There is a small percentage of time that a package is not matched to a resident automatically, and therefore a customer service rep needs to manually match the package. If the package has been scanned into the room and we can read the image, we are working very hard with our customer support team to get better at response times.
In addition, there are incidents that are out of HelloPackage control:
- When a carrier scans a package, but does not capture a clear image of the label and the system nor our offsite customer support team is able to read the image. Therefore this can only be resolved by the leasing staff finding the package, reading the label, then matching the package to correct resident. Again, with the most recent software update, the carriers will be prompted to match packages when a good image hasn't been captured, which should therefore improve the package to resident match rate, and increase the percentage of immediate notifications.
- When the carrier does not scan the package, but leaves the package in the room, what we call a "Carrier Dump". This can only be resolved onsite, by the leasing staff once it is confirmed packages were not scanned in.
- Sometimes the carriers misdeliver packages. The resident receives notification, but the package was actually delivered to a wrong location.
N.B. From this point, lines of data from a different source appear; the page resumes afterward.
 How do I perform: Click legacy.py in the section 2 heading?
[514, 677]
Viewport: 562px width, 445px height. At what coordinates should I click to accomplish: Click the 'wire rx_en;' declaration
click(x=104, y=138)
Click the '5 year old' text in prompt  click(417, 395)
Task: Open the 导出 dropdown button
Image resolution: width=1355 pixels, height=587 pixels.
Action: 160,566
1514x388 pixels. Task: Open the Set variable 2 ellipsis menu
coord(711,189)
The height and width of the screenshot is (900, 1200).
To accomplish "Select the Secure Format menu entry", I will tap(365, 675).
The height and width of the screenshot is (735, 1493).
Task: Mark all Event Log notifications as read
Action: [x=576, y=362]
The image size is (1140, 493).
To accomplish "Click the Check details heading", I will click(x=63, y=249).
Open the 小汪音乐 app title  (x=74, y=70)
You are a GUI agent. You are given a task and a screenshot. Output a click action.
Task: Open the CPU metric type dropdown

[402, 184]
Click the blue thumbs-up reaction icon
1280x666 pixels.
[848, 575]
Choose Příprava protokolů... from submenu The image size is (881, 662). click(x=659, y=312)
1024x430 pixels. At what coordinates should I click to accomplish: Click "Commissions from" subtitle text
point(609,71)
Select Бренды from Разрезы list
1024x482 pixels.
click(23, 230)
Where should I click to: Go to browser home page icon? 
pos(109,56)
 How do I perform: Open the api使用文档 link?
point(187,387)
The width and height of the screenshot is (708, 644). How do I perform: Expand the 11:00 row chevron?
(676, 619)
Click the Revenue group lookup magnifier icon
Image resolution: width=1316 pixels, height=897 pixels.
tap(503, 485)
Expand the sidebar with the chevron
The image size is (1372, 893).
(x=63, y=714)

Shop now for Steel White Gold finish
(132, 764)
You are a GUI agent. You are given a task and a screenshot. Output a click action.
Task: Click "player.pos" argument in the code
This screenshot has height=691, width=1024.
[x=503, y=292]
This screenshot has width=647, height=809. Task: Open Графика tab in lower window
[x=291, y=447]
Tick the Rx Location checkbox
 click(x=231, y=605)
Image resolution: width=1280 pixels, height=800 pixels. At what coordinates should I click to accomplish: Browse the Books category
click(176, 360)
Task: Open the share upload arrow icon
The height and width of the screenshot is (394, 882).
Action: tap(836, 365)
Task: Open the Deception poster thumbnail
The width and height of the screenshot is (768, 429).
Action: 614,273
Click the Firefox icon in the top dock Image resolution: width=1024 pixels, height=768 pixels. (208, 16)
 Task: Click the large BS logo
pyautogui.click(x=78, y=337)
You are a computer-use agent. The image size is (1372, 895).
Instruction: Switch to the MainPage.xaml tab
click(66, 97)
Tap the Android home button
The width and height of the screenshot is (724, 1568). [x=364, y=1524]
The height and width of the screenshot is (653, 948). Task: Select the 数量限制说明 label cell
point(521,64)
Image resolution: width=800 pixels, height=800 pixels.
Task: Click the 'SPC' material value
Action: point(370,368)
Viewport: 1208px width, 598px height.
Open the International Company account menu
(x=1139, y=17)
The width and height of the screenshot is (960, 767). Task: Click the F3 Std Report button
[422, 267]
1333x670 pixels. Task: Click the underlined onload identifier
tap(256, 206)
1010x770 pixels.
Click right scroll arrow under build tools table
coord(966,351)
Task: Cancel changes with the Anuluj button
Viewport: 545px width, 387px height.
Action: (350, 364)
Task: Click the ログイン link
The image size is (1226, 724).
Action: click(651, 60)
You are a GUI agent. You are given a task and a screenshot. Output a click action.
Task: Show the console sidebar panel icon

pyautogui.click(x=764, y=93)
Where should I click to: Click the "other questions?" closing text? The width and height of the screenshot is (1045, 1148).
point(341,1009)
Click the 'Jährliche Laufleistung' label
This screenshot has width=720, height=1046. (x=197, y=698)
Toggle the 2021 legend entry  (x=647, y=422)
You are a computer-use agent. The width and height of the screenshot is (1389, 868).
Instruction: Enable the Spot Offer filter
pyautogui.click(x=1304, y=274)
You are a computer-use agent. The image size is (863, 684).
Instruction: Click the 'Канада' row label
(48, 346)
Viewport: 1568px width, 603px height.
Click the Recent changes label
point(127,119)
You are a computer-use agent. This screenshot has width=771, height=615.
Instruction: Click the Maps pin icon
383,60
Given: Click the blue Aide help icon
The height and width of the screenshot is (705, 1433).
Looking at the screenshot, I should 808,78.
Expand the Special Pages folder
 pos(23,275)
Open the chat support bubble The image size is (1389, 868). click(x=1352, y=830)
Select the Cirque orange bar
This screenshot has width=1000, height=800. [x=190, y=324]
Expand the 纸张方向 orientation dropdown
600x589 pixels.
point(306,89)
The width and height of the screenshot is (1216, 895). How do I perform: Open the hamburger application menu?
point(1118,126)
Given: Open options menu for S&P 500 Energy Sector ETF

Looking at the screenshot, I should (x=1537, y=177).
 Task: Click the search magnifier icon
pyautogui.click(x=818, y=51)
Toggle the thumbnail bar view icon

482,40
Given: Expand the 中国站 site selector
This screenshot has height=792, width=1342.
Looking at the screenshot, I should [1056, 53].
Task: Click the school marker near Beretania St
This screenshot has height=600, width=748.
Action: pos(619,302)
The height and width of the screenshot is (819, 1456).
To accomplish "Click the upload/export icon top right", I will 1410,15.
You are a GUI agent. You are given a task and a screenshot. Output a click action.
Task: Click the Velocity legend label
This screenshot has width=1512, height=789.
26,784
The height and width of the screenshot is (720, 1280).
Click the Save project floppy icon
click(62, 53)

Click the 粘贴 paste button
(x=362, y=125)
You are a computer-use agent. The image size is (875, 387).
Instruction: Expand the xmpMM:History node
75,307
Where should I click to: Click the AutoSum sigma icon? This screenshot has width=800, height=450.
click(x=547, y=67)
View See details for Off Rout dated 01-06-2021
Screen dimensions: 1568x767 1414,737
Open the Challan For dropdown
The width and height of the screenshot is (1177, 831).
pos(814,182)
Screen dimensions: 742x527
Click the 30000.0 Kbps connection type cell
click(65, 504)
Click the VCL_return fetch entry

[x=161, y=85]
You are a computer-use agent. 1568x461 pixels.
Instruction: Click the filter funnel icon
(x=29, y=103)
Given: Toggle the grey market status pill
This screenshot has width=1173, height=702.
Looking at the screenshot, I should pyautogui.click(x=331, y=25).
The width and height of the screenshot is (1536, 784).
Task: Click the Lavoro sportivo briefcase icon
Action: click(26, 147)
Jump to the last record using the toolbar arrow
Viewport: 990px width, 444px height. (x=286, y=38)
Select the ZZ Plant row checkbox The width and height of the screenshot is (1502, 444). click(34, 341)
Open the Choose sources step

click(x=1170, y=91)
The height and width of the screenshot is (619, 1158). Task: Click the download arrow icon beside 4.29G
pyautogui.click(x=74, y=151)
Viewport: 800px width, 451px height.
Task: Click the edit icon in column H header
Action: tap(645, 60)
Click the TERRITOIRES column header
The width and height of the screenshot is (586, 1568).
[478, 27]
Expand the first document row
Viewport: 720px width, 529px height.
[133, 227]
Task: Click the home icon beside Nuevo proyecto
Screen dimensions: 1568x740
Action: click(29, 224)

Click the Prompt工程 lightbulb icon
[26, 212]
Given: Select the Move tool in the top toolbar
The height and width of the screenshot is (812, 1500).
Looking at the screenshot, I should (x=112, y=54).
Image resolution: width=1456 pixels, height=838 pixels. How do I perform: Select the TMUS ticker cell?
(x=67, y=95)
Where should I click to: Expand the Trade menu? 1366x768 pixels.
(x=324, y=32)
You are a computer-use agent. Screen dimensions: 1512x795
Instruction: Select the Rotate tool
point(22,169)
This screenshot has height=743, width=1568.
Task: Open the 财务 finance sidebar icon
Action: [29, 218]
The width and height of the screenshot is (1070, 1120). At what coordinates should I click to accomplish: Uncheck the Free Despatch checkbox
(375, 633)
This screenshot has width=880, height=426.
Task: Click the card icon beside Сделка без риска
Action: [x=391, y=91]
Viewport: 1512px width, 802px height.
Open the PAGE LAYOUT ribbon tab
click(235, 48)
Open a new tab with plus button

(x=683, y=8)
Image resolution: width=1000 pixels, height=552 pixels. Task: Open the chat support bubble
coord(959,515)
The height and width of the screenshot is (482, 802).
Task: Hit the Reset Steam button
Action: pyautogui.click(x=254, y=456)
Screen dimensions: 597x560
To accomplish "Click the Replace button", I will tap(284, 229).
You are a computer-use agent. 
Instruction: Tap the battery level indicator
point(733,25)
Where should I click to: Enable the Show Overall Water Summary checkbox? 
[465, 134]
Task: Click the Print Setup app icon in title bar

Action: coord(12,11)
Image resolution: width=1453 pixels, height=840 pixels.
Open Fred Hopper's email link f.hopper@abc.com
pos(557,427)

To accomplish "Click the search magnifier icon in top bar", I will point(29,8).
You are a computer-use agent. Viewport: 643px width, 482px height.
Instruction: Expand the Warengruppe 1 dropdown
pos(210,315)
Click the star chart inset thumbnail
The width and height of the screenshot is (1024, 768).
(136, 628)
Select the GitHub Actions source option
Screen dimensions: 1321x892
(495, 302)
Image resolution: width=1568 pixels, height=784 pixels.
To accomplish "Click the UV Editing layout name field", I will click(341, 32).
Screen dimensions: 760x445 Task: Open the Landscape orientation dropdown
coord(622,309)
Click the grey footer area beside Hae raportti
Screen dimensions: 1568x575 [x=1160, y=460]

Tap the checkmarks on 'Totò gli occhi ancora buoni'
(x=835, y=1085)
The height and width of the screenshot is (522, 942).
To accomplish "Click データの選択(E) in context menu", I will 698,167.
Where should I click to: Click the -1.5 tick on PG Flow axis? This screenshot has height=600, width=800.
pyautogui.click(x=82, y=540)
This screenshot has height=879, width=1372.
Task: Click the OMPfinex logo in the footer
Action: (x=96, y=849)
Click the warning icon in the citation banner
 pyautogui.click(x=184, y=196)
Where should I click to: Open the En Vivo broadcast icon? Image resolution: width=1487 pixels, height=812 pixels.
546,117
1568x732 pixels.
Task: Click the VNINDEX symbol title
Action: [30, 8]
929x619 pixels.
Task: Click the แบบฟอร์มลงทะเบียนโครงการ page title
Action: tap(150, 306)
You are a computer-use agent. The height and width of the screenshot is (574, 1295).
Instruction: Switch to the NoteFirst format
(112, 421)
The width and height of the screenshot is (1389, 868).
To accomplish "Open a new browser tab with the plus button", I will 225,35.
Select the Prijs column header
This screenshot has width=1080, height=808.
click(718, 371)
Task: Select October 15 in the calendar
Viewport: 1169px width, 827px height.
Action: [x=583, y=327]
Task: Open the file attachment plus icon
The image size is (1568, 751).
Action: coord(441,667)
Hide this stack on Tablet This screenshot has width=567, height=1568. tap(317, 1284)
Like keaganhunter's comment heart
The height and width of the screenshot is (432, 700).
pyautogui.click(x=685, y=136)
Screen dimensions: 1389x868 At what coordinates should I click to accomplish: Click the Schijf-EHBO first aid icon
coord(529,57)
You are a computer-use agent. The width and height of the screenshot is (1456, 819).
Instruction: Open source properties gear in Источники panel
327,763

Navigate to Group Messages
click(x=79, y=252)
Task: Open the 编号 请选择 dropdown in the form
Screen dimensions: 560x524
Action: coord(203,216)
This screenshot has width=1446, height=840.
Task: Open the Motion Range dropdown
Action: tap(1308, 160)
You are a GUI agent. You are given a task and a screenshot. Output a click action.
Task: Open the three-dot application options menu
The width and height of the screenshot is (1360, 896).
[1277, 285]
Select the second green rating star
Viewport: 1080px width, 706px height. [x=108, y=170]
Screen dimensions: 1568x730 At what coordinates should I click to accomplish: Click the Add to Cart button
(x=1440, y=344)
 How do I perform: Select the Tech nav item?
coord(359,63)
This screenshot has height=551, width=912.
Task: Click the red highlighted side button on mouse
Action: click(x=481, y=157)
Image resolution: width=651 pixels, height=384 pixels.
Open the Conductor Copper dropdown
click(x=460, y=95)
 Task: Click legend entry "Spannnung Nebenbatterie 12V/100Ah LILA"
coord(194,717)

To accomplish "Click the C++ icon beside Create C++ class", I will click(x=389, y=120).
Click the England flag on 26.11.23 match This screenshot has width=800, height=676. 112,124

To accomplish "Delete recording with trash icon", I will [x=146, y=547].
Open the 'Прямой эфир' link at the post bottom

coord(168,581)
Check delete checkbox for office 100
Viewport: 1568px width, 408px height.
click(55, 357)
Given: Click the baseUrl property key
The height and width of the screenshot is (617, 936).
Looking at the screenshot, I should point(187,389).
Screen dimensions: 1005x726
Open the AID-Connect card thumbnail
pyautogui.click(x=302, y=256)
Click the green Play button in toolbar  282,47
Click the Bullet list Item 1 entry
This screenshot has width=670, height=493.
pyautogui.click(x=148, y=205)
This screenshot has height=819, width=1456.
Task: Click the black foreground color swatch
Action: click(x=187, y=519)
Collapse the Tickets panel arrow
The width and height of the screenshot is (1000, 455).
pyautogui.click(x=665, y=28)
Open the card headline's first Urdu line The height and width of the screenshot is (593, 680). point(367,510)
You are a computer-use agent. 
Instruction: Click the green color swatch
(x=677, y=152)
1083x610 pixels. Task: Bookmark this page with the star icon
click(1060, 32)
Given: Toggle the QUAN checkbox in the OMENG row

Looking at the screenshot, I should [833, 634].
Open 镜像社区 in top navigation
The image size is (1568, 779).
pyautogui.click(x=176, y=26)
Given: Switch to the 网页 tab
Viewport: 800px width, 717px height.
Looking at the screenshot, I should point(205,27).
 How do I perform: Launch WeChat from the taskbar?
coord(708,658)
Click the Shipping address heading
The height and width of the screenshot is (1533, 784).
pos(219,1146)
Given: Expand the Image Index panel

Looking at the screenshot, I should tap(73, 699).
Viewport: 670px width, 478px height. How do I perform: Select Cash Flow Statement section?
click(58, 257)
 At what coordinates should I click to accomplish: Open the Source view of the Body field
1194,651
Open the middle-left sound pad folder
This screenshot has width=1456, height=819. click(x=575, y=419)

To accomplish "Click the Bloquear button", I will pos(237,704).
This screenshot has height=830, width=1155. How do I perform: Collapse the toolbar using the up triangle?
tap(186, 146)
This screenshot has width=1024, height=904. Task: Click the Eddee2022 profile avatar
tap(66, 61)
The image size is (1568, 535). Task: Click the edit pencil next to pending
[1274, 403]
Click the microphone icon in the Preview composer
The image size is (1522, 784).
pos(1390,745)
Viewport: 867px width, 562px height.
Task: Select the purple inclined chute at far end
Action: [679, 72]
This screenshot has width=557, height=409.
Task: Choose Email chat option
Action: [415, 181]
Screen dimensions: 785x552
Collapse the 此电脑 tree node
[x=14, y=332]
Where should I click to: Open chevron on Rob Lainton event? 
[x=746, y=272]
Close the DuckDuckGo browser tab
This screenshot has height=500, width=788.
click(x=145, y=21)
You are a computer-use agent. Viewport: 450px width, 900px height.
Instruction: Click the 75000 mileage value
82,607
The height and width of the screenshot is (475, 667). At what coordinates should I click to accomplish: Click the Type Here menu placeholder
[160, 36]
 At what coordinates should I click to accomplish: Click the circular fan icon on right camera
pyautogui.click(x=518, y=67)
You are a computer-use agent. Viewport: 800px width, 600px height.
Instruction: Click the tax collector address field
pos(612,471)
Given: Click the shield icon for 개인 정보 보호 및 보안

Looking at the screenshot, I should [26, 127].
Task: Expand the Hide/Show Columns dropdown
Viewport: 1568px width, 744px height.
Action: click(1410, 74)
- There are occasions where a carrier notification is sent saying that the package has been delivered, but it's not actually in the room yet. When carriers, such as Amazon, uses a 3rd party carrier company such as USPS or UPS to deliver their packages. In this case, Amazon will ship the package to USPS, for example, and the reason you sometimes see a label SHIP TO: USPS with the USPS office address at the top of the label, and the resident name and address in the lower quadrant of the label. So Amazon ships to USPS, marks the package as delivered, then USPS receives the package at their local office location, and delivers the package 24-36 hours after Amazon has marked the package as delivered. And the reason Amazon's website indicates that 'packages may say delivered up to 36 hours prior to arrival'. This information is found at: https://www.amazon.com/gp/help/customer/display.html/ref=aw/135-9602853-8142438?ie=UTF8&nodeId=201117310
We know that carrier behavior is an industry wide problem. Carrier drivers following delivery protocol doesn't always happen, but we are making efforts to work with carrier managers to gain improvements in compliance with protocol.